How to Make the Dumbbell Squat Harder
Use heavier weights, or do a Bulgarian split squat, elevating one foot at a time on a bench behind you (do equal reps on both legs).
What Muscles Does the Dumbbell Squat Work?
There’s a reason trainers call the squat the king of lower-body exercises: No other move engages more muscle below the waist. The dumbbell squat targets the muscles of the thigh and butt, but also works the hamstrings and calves. When you perform the exercise correctly, you also enlist a suite of stabilizing muscles.
Quads
The muscles of the quadriceps comprise the front of your thigh, and govern the straightening of your knee and flexion of your hip. Your quads consist, fittingly, of four muscles: the rectus femoris, vastus intermedius, vastus lateralis, and vastus medialis.
Glutes
The muscles of your buttocks straighten your hip, rotate your leg, and draw your leg out to the side. Among them is the biggest single muscle in the body, the gluteus maximus. It’s joined in descending size by the gluteus medius and the gluteus minimus.
Dumbbell Squat Variations
1. Dumbbell goblet squat
- Grab a dumbbell and hold it vertically in front of your chest, cupping the top end in both hands (imagine it’s a heavy goblet).
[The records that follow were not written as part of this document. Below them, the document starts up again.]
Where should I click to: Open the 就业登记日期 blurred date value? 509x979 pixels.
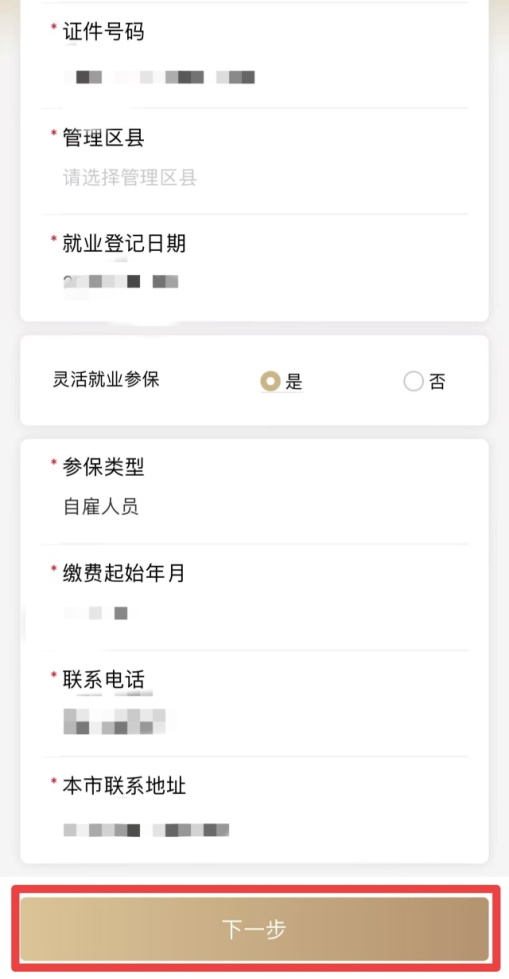[x=121, y=282]
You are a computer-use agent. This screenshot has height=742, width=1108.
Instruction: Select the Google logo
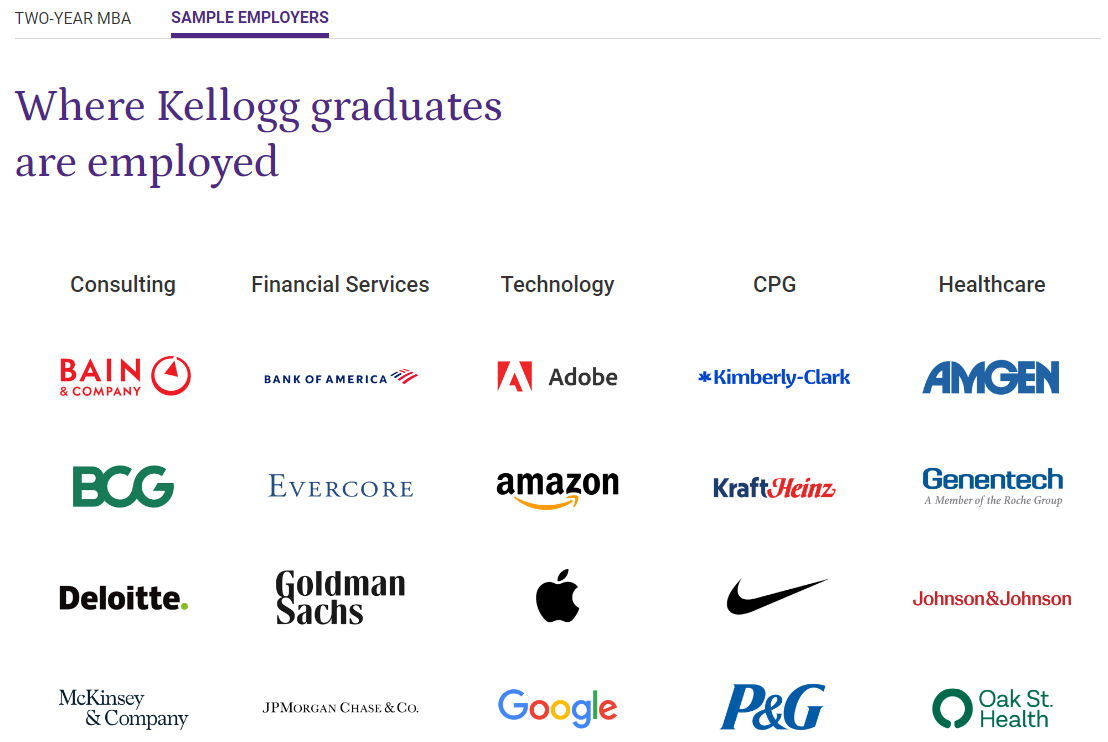[557, 708]
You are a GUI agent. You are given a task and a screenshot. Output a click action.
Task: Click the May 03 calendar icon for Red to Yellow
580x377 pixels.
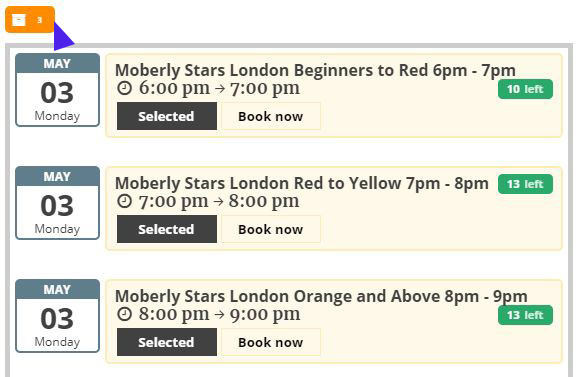(57, 203)
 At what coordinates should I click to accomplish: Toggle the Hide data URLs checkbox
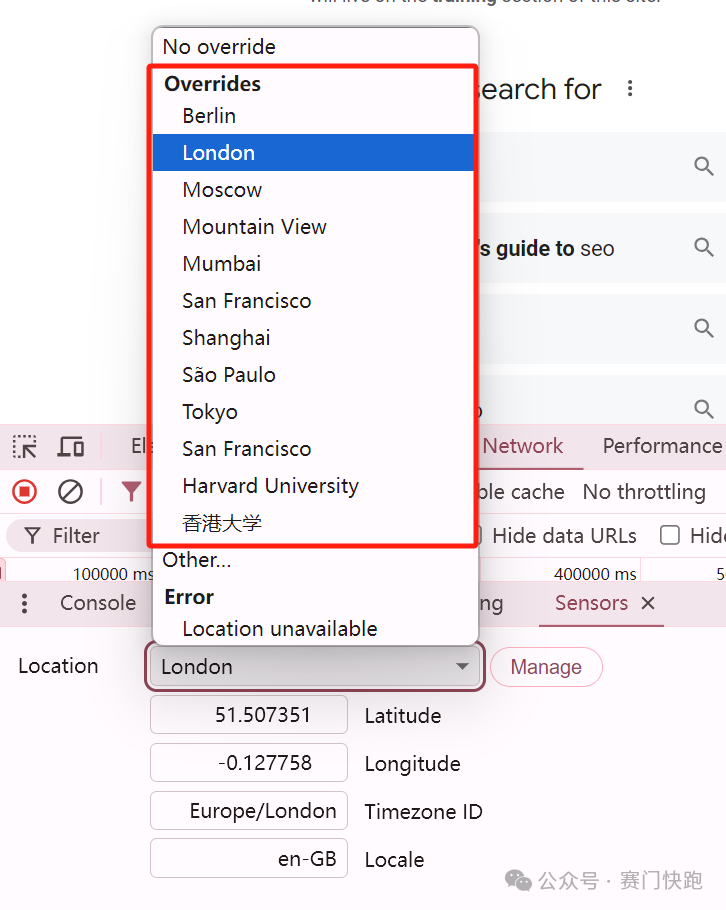point(476,535)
Set your feet slightly wider than shoulder-width apart.
- Keeping your back flat and elbows pointed down, push your hips back and lower your body until your thighs are at least parallel to the ground (your elbows should touch the insides of your knees).
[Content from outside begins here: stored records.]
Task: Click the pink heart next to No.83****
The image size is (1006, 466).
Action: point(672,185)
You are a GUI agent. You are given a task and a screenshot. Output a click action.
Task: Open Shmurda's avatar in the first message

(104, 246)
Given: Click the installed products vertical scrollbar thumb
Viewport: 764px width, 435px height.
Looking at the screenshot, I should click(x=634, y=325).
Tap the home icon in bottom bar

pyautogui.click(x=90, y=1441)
- Pause, and then slowly push yourself back up to the starting position.
2. Dumbbell sumo squat
- Stand with your feet wider than your shoulders while cupping one end of a dumbbell in your hands and letting your arms hang in front of your body. Turn your feet slightly outward. This is the starting position.
- Keeping your chest up and core engaged, push your hips back, bend your knees, and lower your body until your thighs are at least parallel to the floor.
- Pause, and then return to the starting position.
3. Bulgarian split squat
Appears in: Body Beast – Beast Up: Legs
- Stand facing away from a bench, holding a pair of dumbbells at arm’s length by your sides. Place the toes of your left foot on the bench behind you.
- Keeping your torso upright, lower your body until your right thigh is parallel to the ground (don’t let your left knee touch it).
- Pause, and then push back up to the starting position. Do equal reps on both legs.
4. Dumbbell jump squats
- Holding a dumbbell in each hand, stand tall with your feet shoulder-width apart.
- Keeping your chest up and core braced, push your hips back and lower your body until your thighs are parallel to the floor.
- Rise back up explosively, jumping straight up.
- Land softly, and immediately lower yourself into your next rep.
Dumbbell Squat vs. Barbell Squat
Should you always choose dumbbells over a barbell? Both dumbbell and barbell squats are excellent strength and muscle builders. You can typically go heavier with a barbell squat, but there are more dumbbell variations.
In short, there are benefits to both dumbbell squats and barbell squats, and a balanced strength program can (and often does) include both — especially if you work out in a gym.
We prefer dumbbell squats at BODi because they’re more accessible for people who prefer to work out at home. All you need are two dumbbells. With barbell squats, you need a bar, plates, and a rack — unless, of course, you have two very strong, very patient friends who can do the job of a rack.